WASHINGTON (CN) – A group of Cayuga Indians whom the United States recognized as the New York tribe’s governing body can intervene in the challenge to that designation filed by a rival faction, a federal judge ruled.
Though it had previously been the role of the Cayuga Nation’s clan mothers to select a council of chiefs to govern, a faction known as the Halftown Group persuaded the Bureau of Indian Affairs two years ago to replace this process with a mail-in survey.
Relying on the results of that survey, the bureau recognized the group, also known as the Cayuga Nation Council, as the nation’s governing body in December 2016.
This prompted a federal complaint by a rival faction that purports to represent the interests of the clan mothers.
Alleging violations of the Administrative Procedure Act, the challengers said they were locked out of secret meetings between government officials and council members when the decision was made.

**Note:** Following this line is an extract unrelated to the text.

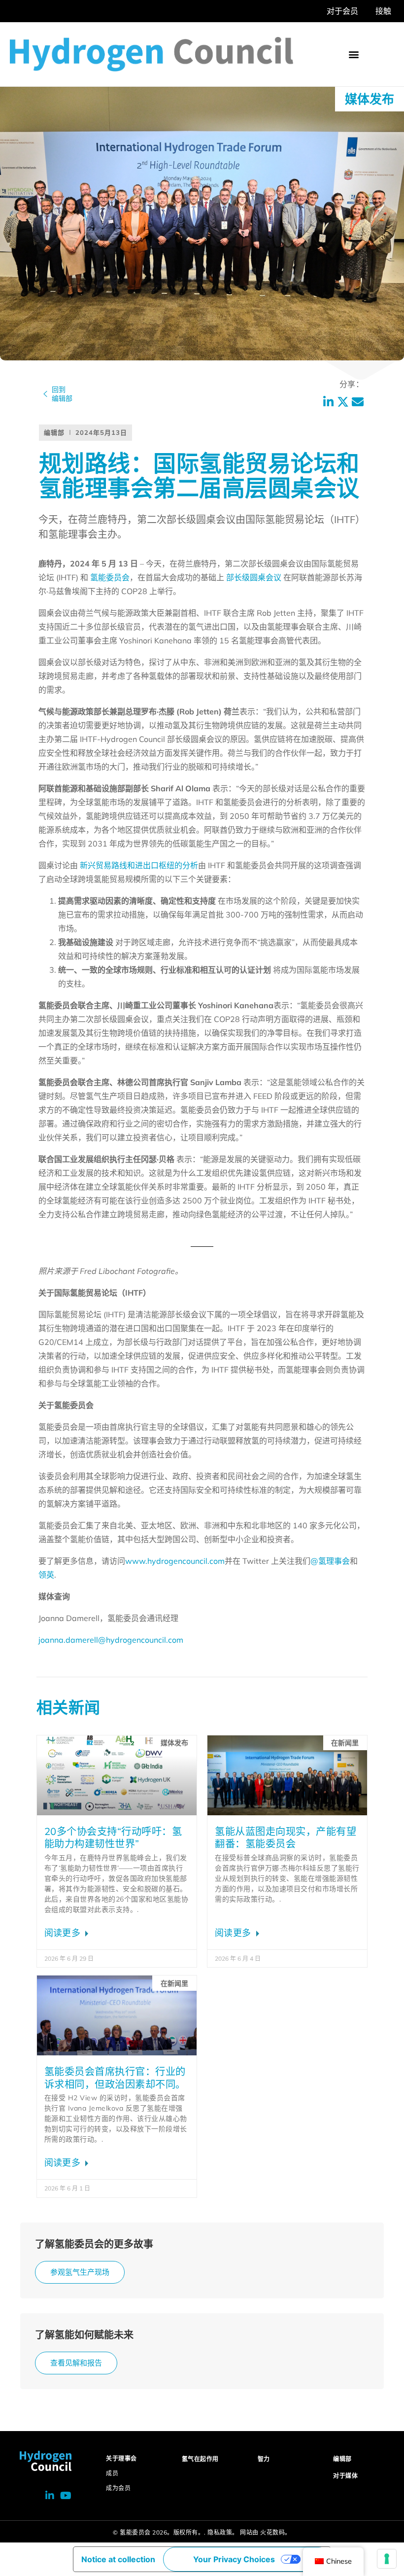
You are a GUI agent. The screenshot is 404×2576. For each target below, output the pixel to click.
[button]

Last month, the Halftown Group moved to intervene in the lawsuit, seeking to support the U.S. government.
U.S. District Judge Colleen Kollar-Kotelly granted such intervention on Friday, saying that the council has standing because it could suffer irreparable harm if the court rules in favor of the clan mothers.
“It would undermine putative intervenor’s current recognition as the government of the Cayuga Nation and their relationship with the federal government, and place at risk the Putative Intervenor’s receipt of funds from federal contracts,” the 14-page ruling says.
Kollar-Kotelly rejected the challengers’ argument that the council would not be harmed by the outcome of the case because it had already received the funds from a Indian Self-Determination and Education Assistance Act contract, which were granted as a result of the results of the mail-in survey.
But Kollar-Kotelly found that the language of the contract contradicts that claim, as the contract matures in September and an outstanding balance on the contract remains.
Kollar-Kotelly also noted that she was skeptical of the claim of no harm because the plaintiffs have indicated in court filings that they want to stem secondary effects of the decision to recognize the council as the Cayuga Nation government, primarily that the council would use the decision to consolidate exclusive authority over all the nation’s dealings with federal agencies.
“Accepting plaintiffs’ representations that the decision could — at least as a practical matter — have these effects, it appears to the court that vacating that Decision would harm the Putative Intervenor,” the ruling says.
Dan French, who described himself as general counsel for the Cayuga Nation, said in a brief phone interview that the council is “pleased with the ruling.”
“The nation believes they have a unique interest that needs to be protected,” he said.
Attorneys for the clan mothers and the council of chiefs did not respond to an email seeking comment on the ruling.